There were several limitations. The interviews were conducted by different individuals so the follow-up questions were not standardized. The research used a college-aged population, which is often viewed as a convenience sample, not representative of the larger society, and can produce findings that may not be generalizable. However, this population was the intended target because this age group is most active on social media compared with other age groups (Arceneaux & Dinu, 2018; Chan, 2017; Lee, 2011; see also Smith & Anderson, 2018).

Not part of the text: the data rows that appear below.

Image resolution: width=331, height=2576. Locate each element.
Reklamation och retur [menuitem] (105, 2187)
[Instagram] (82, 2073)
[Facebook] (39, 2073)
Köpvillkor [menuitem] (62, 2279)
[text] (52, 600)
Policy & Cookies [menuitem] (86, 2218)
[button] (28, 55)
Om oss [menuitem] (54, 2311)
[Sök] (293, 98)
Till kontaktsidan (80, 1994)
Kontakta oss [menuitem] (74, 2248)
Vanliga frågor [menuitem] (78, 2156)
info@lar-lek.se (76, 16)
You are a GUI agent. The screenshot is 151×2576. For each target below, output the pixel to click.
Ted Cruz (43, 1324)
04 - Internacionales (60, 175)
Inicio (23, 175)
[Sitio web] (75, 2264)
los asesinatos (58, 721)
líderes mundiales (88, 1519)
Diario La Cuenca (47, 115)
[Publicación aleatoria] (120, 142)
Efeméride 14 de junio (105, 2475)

Also, the sample size may be considered small, raising concerns of generalizability. However, the smaller sample size allowed for a more nuanced inquiry which can enhance the validity of in-depth investigations (Crouch & McKenzie, 2006). Finally, the research is based on US-centric data where police and populations of color, of whom are ethnic minorities, have a unique history of tension and violence. As such, the findings may not be applicable to other nations that do not share similar historical challenges. Despite these limitations, the impact of abhorrent violent police behavior was discussed repeatedly by participants, often without prompting, providing a rich qualitative data source for this investigation.
Attitudes toward the Police: The Racial Divide
Opinions about police are complicated and formed as a result of many factors (see Brown & Benedict, 2002). As one Latina aptly noted, “I would say [my attitude toward police] is a sum of a lot of things.” Attitudes toward police can be shaped by face-to-face interactions (Tyler, 2002), television and fictional media (Donovan & Klahm, 2015), opinions from family and friends, and vicarious experiences of police behavior, including stories shared between friends and family and videos of police transmitted through news and social media (Brown & Benedict, 2002; Reisig & Correia, 1997; Weitzer & Tuch, 1999). However, the relative influence of each factor is not wholly understood and may impact individuals differently. This may be especially so with regard to people of different racial and ethnic backgrounds.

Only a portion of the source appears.